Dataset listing

◇ ◇ ◇ ◇

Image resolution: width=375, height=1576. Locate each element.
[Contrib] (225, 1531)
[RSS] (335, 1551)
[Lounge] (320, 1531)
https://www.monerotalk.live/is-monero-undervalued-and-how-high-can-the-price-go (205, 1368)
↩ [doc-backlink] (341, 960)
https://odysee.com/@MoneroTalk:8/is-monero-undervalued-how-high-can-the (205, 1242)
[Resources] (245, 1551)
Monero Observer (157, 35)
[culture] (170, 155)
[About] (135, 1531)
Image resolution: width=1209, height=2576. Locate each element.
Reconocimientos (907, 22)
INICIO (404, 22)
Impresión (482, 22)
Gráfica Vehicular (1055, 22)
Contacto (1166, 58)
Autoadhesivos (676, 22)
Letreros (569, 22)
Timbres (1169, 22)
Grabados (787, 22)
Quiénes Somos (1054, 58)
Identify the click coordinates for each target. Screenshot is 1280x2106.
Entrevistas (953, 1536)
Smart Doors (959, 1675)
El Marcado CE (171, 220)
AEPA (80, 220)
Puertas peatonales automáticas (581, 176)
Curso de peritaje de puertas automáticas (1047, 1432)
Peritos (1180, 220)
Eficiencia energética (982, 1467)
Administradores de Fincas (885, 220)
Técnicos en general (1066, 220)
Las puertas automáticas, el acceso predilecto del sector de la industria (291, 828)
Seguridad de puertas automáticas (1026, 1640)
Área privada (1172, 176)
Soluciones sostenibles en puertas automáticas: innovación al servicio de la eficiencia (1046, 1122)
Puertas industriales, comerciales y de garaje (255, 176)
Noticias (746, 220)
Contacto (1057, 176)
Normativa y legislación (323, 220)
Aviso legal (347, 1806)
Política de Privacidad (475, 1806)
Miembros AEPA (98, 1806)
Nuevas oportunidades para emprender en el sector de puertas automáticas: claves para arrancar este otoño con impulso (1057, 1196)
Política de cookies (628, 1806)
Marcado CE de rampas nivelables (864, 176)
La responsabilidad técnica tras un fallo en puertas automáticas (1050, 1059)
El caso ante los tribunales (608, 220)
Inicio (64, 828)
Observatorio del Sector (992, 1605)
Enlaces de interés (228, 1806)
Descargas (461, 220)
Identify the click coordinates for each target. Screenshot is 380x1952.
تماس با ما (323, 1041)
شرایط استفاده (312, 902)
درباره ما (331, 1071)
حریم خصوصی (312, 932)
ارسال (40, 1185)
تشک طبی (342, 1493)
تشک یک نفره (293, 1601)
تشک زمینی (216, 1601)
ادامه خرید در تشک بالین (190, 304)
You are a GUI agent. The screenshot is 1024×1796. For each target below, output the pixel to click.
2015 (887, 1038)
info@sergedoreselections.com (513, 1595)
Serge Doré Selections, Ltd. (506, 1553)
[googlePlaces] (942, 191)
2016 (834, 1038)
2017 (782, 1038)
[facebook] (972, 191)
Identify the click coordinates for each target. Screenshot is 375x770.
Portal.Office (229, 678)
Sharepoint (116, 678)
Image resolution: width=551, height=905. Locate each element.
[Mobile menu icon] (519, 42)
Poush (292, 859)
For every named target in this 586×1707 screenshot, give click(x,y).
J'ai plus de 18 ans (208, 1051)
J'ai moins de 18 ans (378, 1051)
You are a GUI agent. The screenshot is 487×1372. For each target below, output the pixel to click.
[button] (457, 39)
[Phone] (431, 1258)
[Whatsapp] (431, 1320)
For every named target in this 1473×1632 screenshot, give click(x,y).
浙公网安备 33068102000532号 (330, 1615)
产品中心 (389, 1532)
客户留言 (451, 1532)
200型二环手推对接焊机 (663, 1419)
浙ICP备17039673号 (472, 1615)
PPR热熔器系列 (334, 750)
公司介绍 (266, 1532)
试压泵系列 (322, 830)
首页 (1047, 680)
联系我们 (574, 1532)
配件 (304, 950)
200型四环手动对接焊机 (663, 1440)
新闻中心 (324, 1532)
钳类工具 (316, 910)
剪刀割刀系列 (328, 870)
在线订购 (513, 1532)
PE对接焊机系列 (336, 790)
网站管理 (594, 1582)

◇ ◇ ◇ ◇

▶ [Exercise instructions] Show each line from the listing above that contains the string "named".

▶ [The answer]
For every named target in this 586×1707 screenshot, give click(x,y).
For every named target in this 1473×1632 screenshot, give click(x,y).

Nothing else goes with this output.